■ **Data in this exercise**:
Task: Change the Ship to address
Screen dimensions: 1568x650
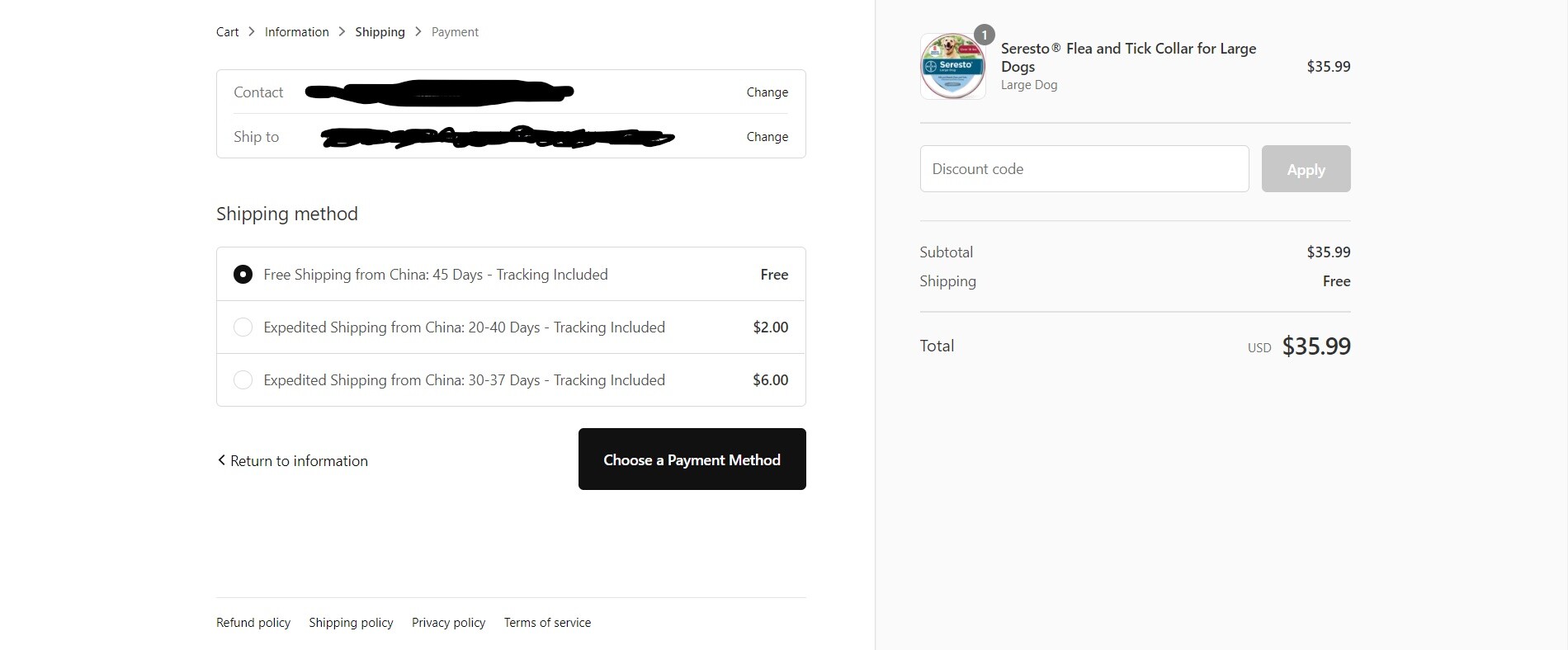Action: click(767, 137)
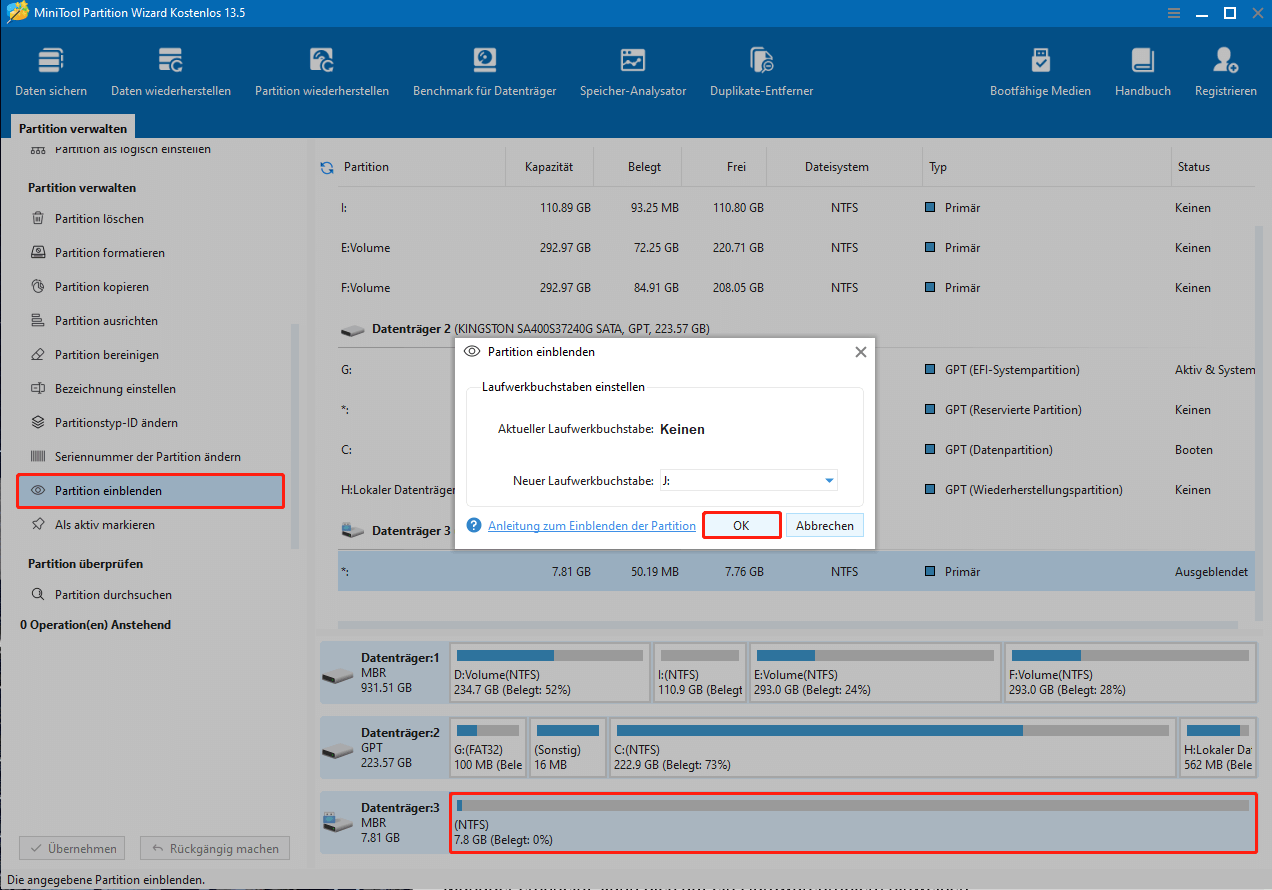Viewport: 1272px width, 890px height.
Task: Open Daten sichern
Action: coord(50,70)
==
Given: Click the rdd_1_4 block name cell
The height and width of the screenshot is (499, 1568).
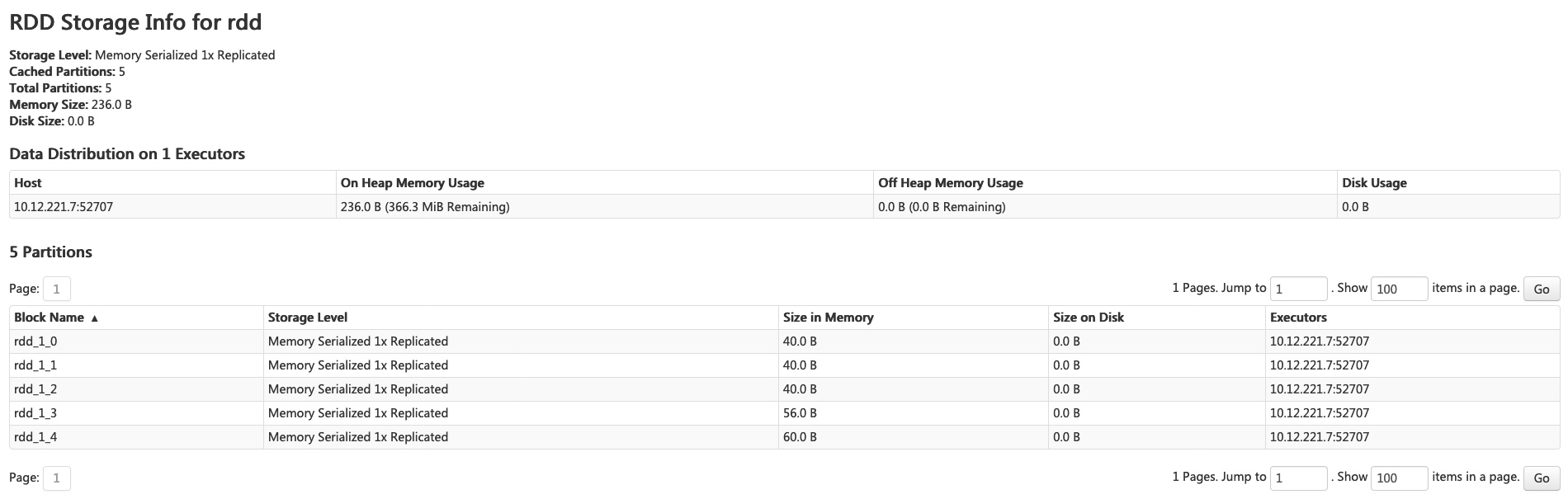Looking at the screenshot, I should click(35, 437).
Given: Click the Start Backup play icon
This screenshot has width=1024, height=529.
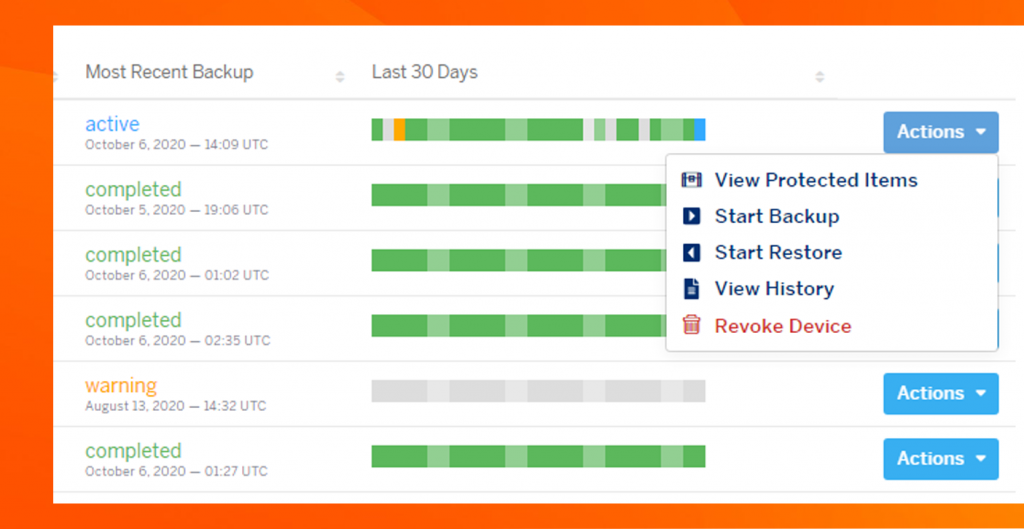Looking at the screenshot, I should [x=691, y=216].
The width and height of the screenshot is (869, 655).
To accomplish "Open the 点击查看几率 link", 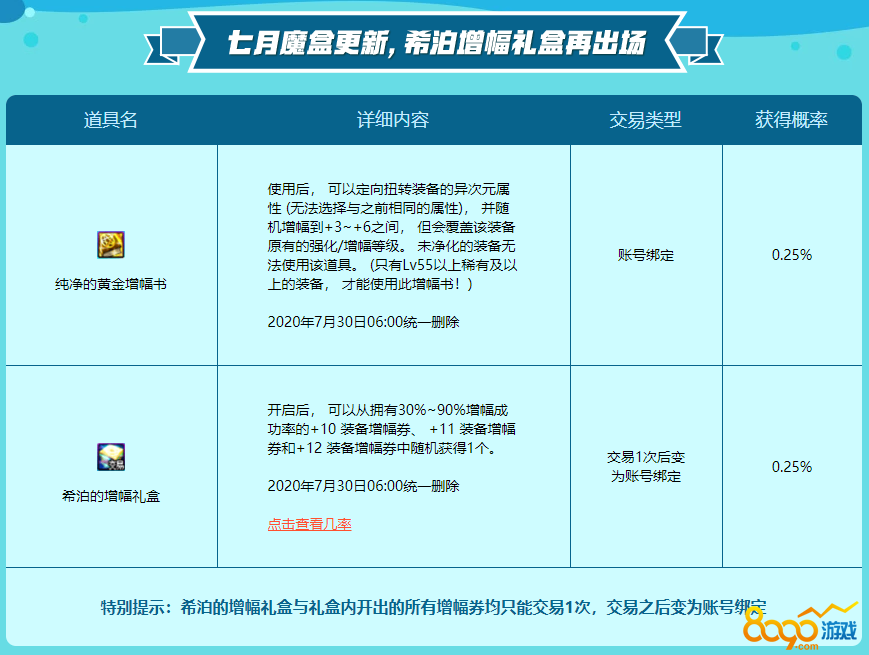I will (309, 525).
...
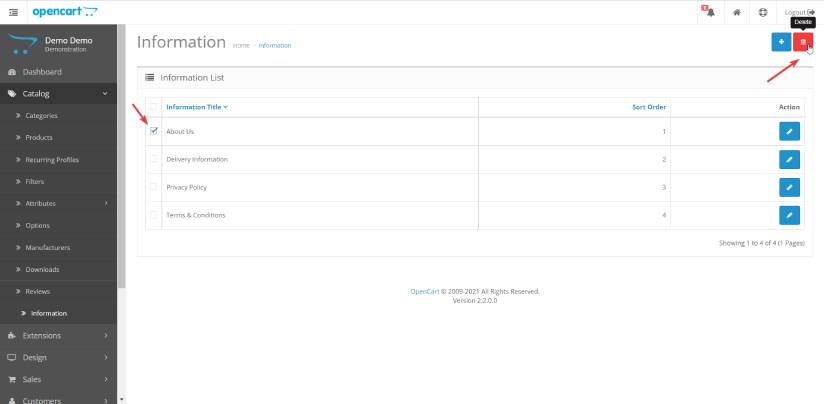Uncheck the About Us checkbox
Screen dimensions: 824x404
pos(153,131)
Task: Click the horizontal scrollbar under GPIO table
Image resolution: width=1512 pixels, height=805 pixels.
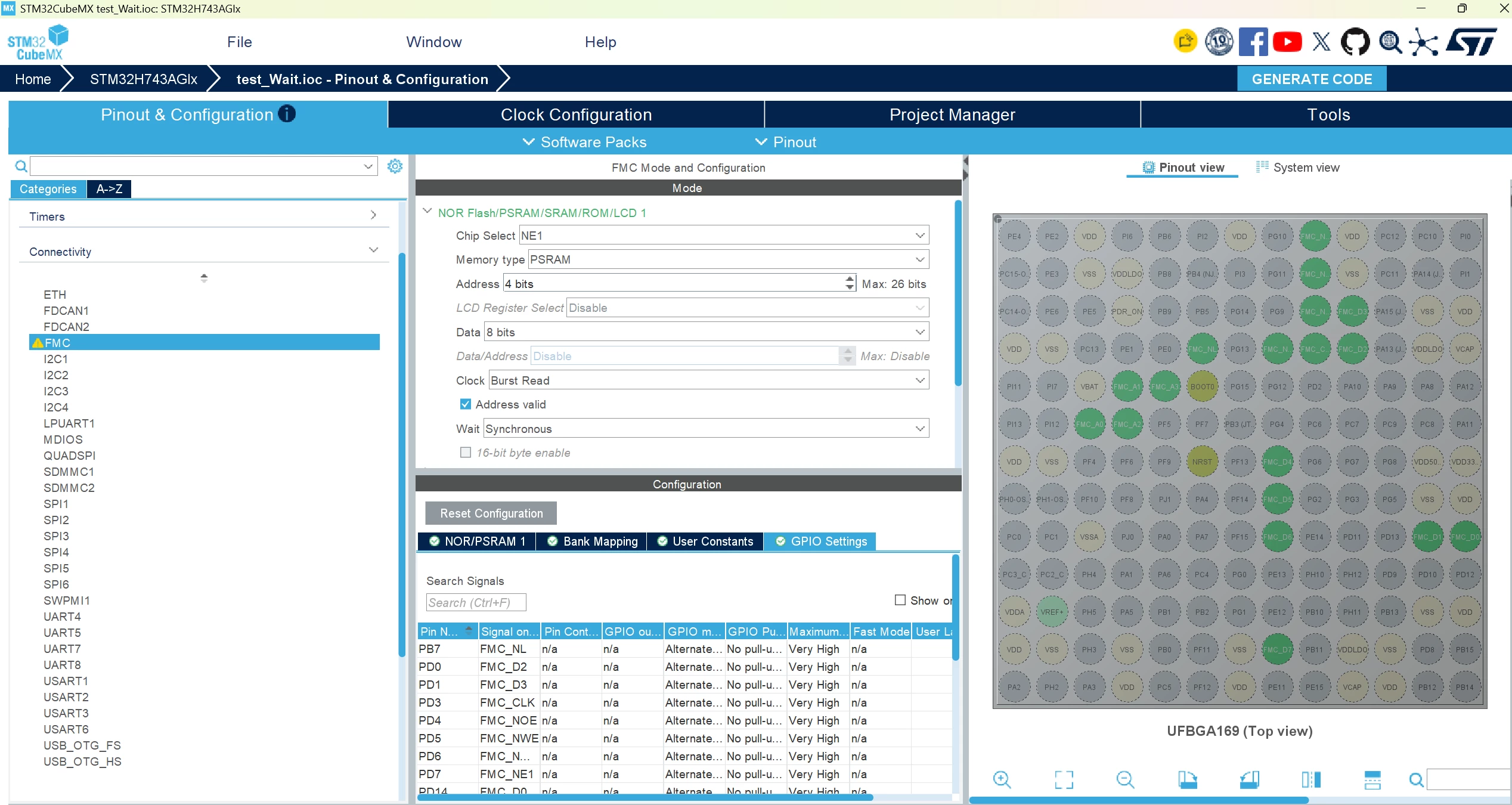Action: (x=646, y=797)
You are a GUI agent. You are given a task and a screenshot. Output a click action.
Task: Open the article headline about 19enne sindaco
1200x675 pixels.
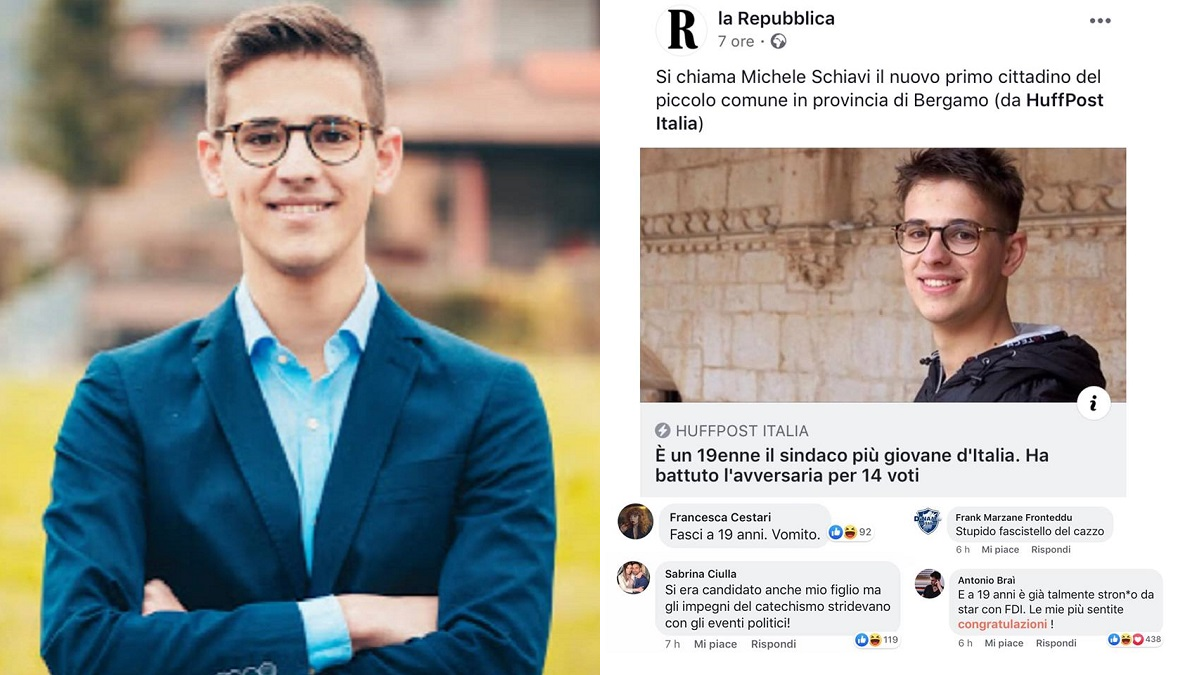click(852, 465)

■ **Instructions for the task**: Leaving each picture behind, please give again exactly the lines above from the one with "The height and" through the one with "The width and", both included, and no others.

■ **Reply**:
The height and width of the screenshot is (499, 1568).
Looking at the screenshot, I should click(35, 437).
Given: Click the Start Backup play icon
This screenshot has width=1024, height=529.
Looking at the screenshot, I should [x=691, y=216].
The width and height of the screenshot is (869, 655).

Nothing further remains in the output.